BAB I
PENDAHULUAN
A. Latar Belakang
Psikologi adalah ilmu yang memperlajari jiwa/psikis manusia, sehingga dalam setiap kehidupan manusia maka psikologi berusaha untuk menjelaskan masalah yang dihadapi. Tak terkecuali dalam permasalahan hukum. Di Indonesia, psikologi kemudian membagi bidangnya menjadi 6 yaitu psikologi klinis, perkembangan, psikologi umum dan eksperimen, psikologi sosial, psikologi pendidikan, psikologi industri dan organisasi. Pada kenyataannya, di Amerika, pembagian ini sudah menjadi lebih dari 50 bagian, mengikuti semakin komplekasnya permasalahan yang dihadapi manusia. Salah satunya adalah permasalahan dalam bidang hukum, bagian dari psikologi yang menanganinya sering disebut dengan psikologi forensik. The committee on etical Guidelines for forensic psychology mendefinisikan psikologi hukum sebagai semua bentuk pelayanan psikologi yang dilakukan di dalam hukum.
Begitu luasnya bidang kajian psikologi hukum, maka Blackburn membagi bidang tersebut menjadi tiga bidang yakni psychology in law, psychology of law, dan psychology and law. Psychology in law merupakan aplikasi praktis psikologi dalam bidang hukum seperti psikolog yang diundang menjadi saksi ahli dalam proses peradilan. Psychology of law, hubungan hukum dan psikologi lebih abstrak, hukum sebagai penentu perilaku. Isu yang dikaji antara lain bagaimana masyarakat mempengaruhi hukum dan bagaimana hukum mempengaruhi masyarakat. Psychologi and law, meliputi bidang psycho-legal research yaitu penelitian tentang individu yang terkait dengan hukum seperti hakim, jaksa, pengacara, terdakwa. Dalam psikologi berusaha menjelaskan proses pencarian kebenaran dalam perkara pidana.
Hukum pidana merupakan hukum yang masuk ke dalam kategori hukum publik, yaitu : hukum yang mengatur kepentingan umum. Karena mengatur tentang kepentingan umum maka negara hadir untuk menjaga ketertiban dan keseimbangan hukum dalam masyarakat. Hukum pidana sendiri memiliki pengertian yaitu : Hukum yang mengatur tentang perbuatan-perbuatan yang dilarang oleh undang-undang beserta ancaman hukuman yang dapat dijatuhkan terhadap pelanggarnya. Dalam perkembangannya kebijakan hukum publik negara juga hadir dalam sengketa yang terjadi pada daerah privat (pribadi) antara orang perorangan ada persinggungan dengan hukum perdata, maka sebagai pembatas campur tangan negara munculah delik aduan dalam hukum pidana yang mewajibkan adanya pengaduan dari yang berhak mengadu. Hukum pidana merupakan bagian dari hukum publik, dengan konsep ini kepentingan yang hendak dilindungi oleh hukum pidana adalah kepentingan umum, sehingga kedudukan negara dengan alat penegak hukumnya menjadi pedoman. Moeljatno mengatakan dalam bukunya bahwa hukum pidana digolongkan dalam golongan hukum publik, yang mengatur hubungan antara negara dan perseorangan atau kepentingan umum.

__Tugas Latihan__
a) Menurut teks tentang psikologi hukum, menjadi berapa bidang Blackburn membagi bidang kajian psikologi hukum, dan apa saja bidang tersebut?
b) Tuliskan kelanjutan teks tentang psikologi hukum, dimulai setelah kalimat terakhirnya.

__Bagian Data__
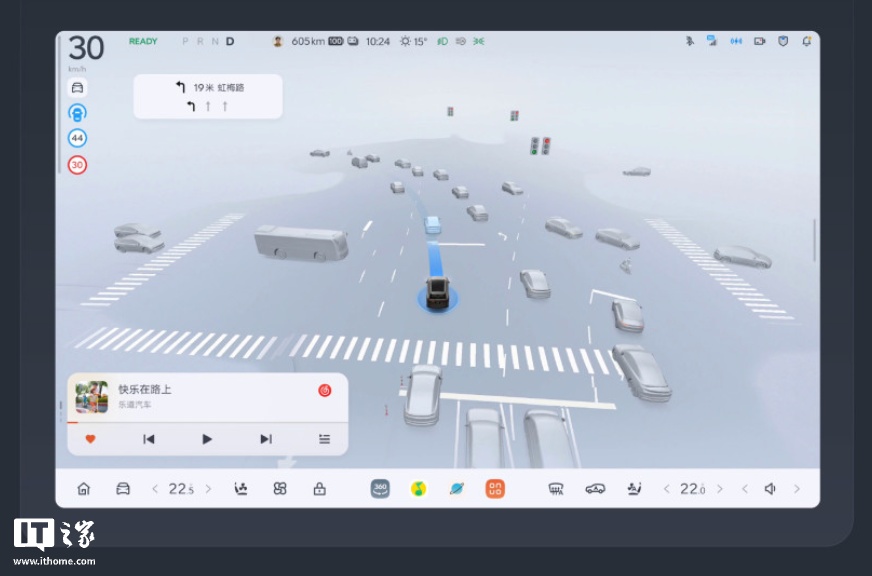Toggle rear window defrost

(557, 489)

__Jawaban yang Diharapkan__
a) Tiga bidang, yaitu psychology in law, psychology of law, dan psychology and law.

b)
Salah satu yang diatur dalam hukum pidana yaitu tindak pidana. Tindak pidana adalah perbuatan yang dilarang oleh suatu aturan hukum larangan mana disertai ancaman (sanksi) berupa pidana tertentu, bagi barang siapa yang melanggar larangan tersebut. Pembentuk Undang-Undang kita telah menggunakan perkataan "Strafbar Feit" untuk menyebutkan apa yang kita kenal sebagai "tindak pidana" di dalam Kitab Undang-Undang Hukum Pidana tanpa memberikan sesuatu penjelasan mengenai apa yang sebenarnya dimaksud dengan perkataan "Strafbar Feit" tersebut. Menurut Pompe pengertian strafbaar feit dibedakan:
Definisi menurut teori memberikan pengertian "strafbaar feit" adalah suatu pelanggaran terhadap norma, yang dilakukan karena kesalahan si pelanggar dan diancam dengan pidana untuk mempertahankan tata hukum dan menyelamatkan kesejahteraan umum;
Definisi menurut hukum positif, merumuskan pengertian "strafbaar feit" adalah suatu kejadian (feit) yang oleh peraturan perundang-undangan dirumuskan sebagai perbuatan yang dapat dihukum.
Salah satu tindak pidana yang dalam prakteknya untuk menyelesaikan kasus tersebut dibutuhkan ilmu psikologi hukum yaitu tindak pidana pembunuhan. Tindak pidana pembunuhan di atur dalam pasal 338 Kitab Undang-Undang Hukum Pidana (yang selanjutnya akan disebut KUHP), adapun tindak pidana pembunuhan berencana yang diatur dalam Pasal 340 KUHP. Untuk kasus pembunuhan berencana pada tahun 2016 silam terdapat kasus yang berhasil menyita perhatian masyarakat Indonesia. Yaitu kasus pembunuhan Mirna Wayan Solihin yang terbukti di Pengadilan Negeri Jakarta Pusat dilakukan oleh Jessica Kumala Wongso. Seperti yang dilansir oleh CNN Indonesia, kronologi pembunuhan Mirna sebagai berikut:
"Kematian Wayan Mirna Salihin menjadi perhatian publik sejak 6 Januari lalu. Wanita berusia 27 tahun itu dinyatakan keracunan senyawa sianida yang terkadung dalam segelas es kopi Vietnam yang ia minum saat bertemu dua rekannya, Jessica Kumala Wongso dan Hani di Restoran Olivier, Grand Indonesia Shopping Town, Jakarta. Otoritas Polda Metro Jaya yang mengambil alih kasus kematian Mirna dari Polres Jakarta Pusat menyatakan, sianida yang masuk ke tubuh Mirna memang dapat mengikis jaringan organ secara kimia.'Penyebab utama kematian Mirna bukanlah kerusakan lambung yang tanpa sebab, namun diduga ada zat korosif,' ujar Kepala Bidang Kedokteran dan Kesehatan Polda Metro Jaya Komisaris Besar Musyafa. Tim forensik yang mengautopsi jenazah Mirna di Rumah Sakit Polri, Jakarta, memastikan lambung Mirna rusak. Zat korosif tersebut mereka ketahui, antara lain dari reaksi Mirna setelah mencecap kopi, yaitu mulut yang mengeluarkan buih dan tubuh yang menegang."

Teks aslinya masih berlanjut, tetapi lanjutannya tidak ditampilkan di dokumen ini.